* [SUPPLIED DATA]:
————
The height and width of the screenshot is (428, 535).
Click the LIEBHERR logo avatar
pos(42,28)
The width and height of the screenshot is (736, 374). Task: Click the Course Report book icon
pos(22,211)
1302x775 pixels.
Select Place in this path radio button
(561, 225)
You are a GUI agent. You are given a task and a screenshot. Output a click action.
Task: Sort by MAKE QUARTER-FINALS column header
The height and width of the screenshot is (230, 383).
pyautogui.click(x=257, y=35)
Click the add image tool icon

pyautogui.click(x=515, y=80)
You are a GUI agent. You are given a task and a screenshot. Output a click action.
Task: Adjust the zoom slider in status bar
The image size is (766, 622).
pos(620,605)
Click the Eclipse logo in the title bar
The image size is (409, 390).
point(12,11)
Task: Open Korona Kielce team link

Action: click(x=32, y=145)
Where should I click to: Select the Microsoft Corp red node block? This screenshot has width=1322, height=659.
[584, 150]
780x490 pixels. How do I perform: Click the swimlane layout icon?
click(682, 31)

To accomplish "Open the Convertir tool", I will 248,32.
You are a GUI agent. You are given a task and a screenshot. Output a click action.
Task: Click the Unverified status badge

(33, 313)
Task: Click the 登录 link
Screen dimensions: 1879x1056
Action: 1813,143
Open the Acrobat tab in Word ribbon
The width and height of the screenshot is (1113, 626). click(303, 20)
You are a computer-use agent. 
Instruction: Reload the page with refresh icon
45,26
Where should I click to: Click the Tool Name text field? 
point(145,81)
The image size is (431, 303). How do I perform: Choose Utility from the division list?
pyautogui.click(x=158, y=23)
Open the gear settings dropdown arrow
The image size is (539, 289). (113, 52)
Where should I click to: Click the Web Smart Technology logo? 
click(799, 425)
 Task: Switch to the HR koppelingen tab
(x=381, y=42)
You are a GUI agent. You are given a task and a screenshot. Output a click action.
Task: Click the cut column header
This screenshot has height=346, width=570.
————
* [TASK STATEMENT]: What is the number of lines in the records that include the word "column"? Answer with that number only.

* [OUTPUT FOR THIS EXERCISE]: 2